### WHAT TO WORK ON
Reproduce the data below word for word, leaving out the pictures.
##########
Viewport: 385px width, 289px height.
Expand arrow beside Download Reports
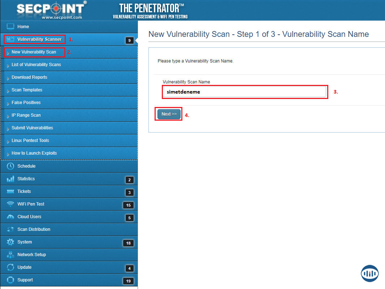[8, 78]
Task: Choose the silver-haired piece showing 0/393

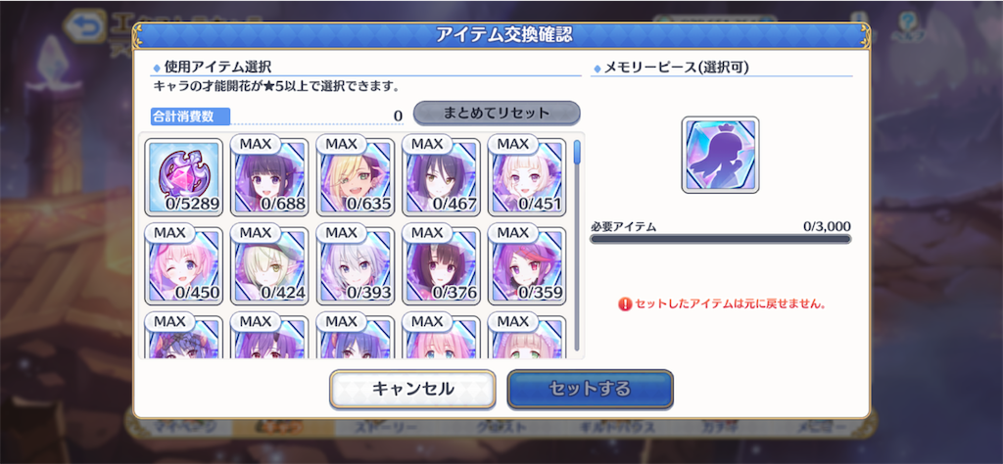Action: click(x=355, y=266)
##########
### RESULT OF THIS TASK
Viewport: 385px width, 289px height.
Expand arrow beside Download Reports
[8, 78]
Task: Choose the silver-haired piece showing 0/393

Action: click(x=355, y=266)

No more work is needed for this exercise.